### [RECORDS TO PROCESS]
%%

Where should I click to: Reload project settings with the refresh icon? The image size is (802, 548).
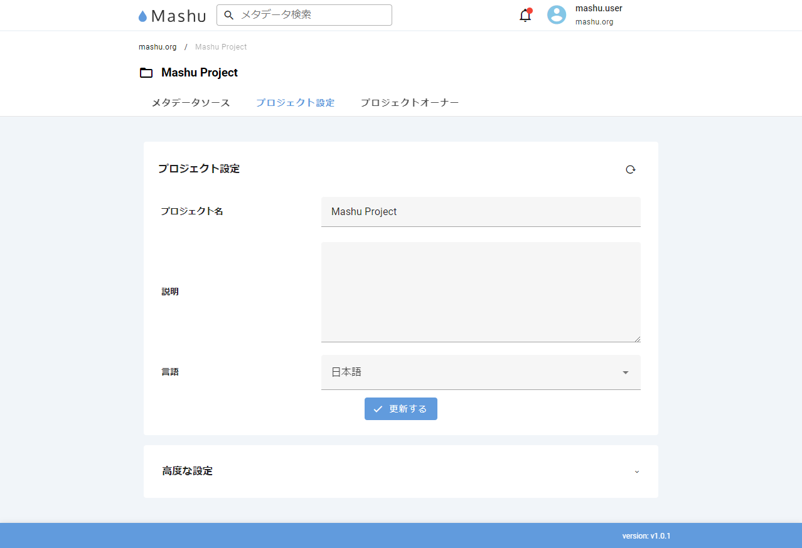tap(630, 169)
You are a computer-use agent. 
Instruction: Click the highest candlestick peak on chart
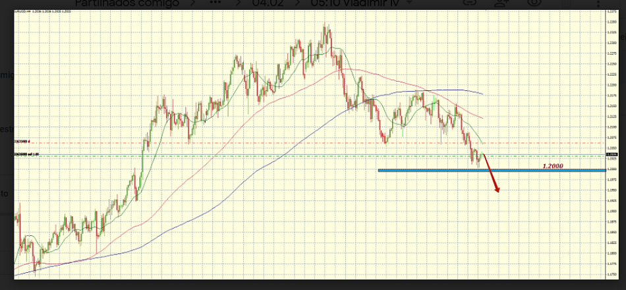click(x=327, y=28)
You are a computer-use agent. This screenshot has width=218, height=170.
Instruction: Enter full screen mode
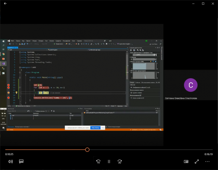197,162
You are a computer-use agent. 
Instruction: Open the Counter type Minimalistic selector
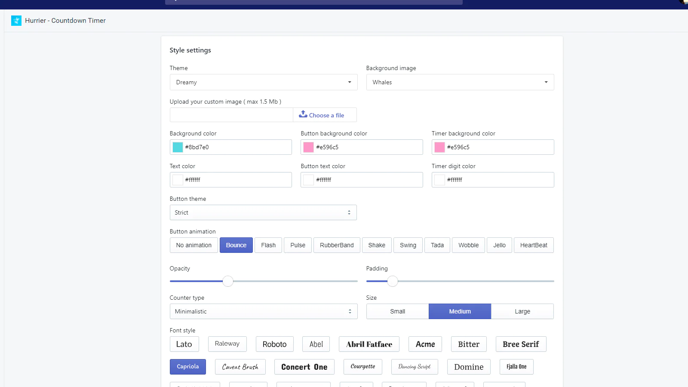[x=263, y=311]
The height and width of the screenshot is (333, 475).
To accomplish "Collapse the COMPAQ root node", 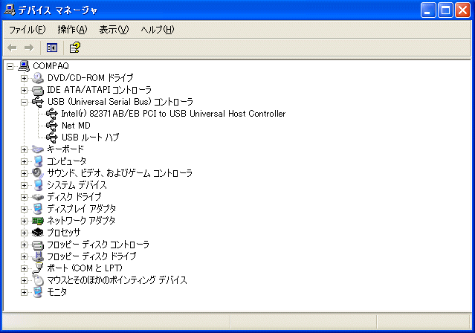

%%

### [PROMPT]
Please retype the whole listing above exactly, without any of its images.

### [EXERCISE ANSWER]
Where should I click to: Reload project settings with the refresh icon? The image size is (802, 548).
tap(630, 169)
You are a computer-use agent. 
Instruction: Click the highest candlestick peak on chart
click(x=327, y=28)
You are a computer-use agent. This screenshot has width=218, height=170.
Instruction: Enter full screen mode
197,162
You are a computer-use agent. 
Instruction: Open the Counter type Minimalistic selector
[x=263, y=311]
The height and width of the screenshot is (333, 475).
To accomplish "Collapse the COMPAQ root node", 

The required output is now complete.